Le projet ICARUS ambitionne également de rendre accessible à toute personne disposant d’un smartphone le suivi des animaux migrateurs marqués par des capteurs. Une application nommée Animal Tracker existe déjà pour exploiter les systèmes de suivi de la faune au sol.
Le Dr Wikelski espère que connecter les gens à un seul animal charismatique dont ils peuvent suivre les mouvements renforcera le soutien à la conservation. « Si les gens découvrent que Cecil le lion est mort, c’est très réel pour eux », a-t-il déclaré, faisant référence à un lion au Zimbabwe tué par un chasseur américain en 2015. « Mais quand vous dites que 3 000 lions sont morts, personne ne s’en soucie. »
Mark Hebblewhite, biologiste à l’Université du Montana, utilise des technologies de suivi de la faune depuis des décennies. Il a déclaré qu’ICARUS aurait la capacité de combler de nombreuses lacunes dans nos connaissances du monde naturel.
« Nous obtiendrons beaucoup de choses d’ICARUS, des choses impossibles à obtenir autrement », a-t-il déclaré. « C’est excitant. »
Mais la technologie a également des inconvénients, précise Hebblewhite. Les oiseaux peuvent changer soudainement et de manière imprévisible leurs routes de migration après avoir durant des années emprunté le même itinéraire. Le Dr Hebblewhite a déclaré qu’il y avait un danger avec cette nouvelle technologie de surveillance ; les décisions relatives à la conservation pourraient être prises par des gens « qui ne connaissent rien aux oiseaux mis à part quelques points sur une carte. »

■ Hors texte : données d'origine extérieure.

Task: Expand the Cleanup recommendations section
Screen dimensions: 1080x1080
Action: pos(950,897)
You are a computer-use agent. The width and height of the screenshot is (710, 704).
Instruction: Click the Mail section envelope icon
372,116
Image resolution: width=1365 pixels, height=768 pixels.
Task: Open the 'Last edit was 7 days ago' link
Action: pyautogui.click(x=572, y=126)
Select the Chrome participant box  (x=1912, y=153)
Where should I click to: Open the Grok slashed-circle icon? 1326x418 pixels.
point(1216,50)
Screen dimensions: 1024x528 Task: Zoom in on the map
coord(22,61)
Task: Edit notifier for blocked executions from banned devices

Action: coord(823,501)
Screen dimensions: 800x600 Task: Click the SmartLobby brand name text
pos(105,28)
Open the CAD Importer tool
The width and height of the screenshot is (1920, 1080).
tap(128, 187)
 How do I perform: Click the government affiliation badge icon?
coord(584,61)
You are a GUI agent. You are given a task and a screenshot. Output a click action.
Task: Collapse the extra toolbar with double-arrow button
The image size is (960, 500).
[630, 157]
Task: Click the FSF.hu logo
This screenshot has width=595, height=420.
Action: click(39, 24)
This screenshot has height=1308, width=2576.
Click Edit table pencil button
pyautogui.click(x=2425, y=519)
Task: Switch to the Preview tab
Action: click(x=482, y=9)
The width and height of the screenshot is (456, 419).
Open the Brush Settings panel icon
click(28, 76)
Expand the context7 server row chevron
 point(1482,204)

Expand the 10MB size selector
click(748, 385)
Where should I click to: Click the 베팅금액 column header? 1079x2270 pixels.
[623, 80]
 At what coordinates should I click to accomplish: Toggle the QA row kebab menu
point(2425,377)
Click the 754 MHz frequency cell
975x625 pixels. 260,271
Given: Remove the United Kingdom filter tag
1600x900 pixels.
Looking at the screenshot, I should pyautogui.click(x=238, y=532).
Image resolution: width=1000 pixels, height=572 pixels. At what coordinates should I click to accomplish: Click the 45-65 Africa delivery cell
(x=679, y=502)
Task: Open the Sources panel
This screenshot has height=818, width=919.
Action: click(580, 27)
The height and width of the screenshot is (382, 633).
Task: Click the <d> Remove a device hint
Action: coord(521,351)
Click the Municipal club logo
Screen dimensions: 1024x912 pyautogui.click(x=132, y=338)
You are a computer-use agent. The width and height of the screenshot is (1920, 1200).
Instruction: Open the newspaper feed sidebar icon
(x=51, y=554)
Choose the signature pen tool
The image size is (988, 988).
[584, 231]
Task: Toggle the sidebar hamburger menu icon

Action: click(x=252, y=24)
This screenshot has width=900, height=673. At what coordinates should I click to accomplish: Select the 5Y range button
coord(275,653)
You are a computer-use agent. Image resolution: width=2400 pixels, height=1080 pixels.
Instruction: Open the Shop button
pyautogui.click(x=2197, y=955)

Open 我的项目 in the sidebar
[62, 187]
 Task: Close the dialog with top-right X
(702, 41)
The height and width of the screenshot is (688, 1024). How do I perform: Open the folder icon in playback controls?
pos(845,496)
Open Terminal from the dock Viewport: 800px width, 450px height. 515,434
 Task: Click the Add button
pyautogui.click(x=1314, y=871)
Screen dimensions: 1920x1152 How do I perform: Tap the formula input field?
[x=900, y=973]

Certains pensent que la nature devrait conserver un degré de mystère et être préservée de la surveillance spatiale. Mais sans surprise, le Dr Wikelski n’est pas d’accord.
« Ces animaux fournissent des informations vraiment importantes, peut-être que la survie de l’humanité est en jeu », a-t-il précisé. « Nous devrions obtenir ces informations.»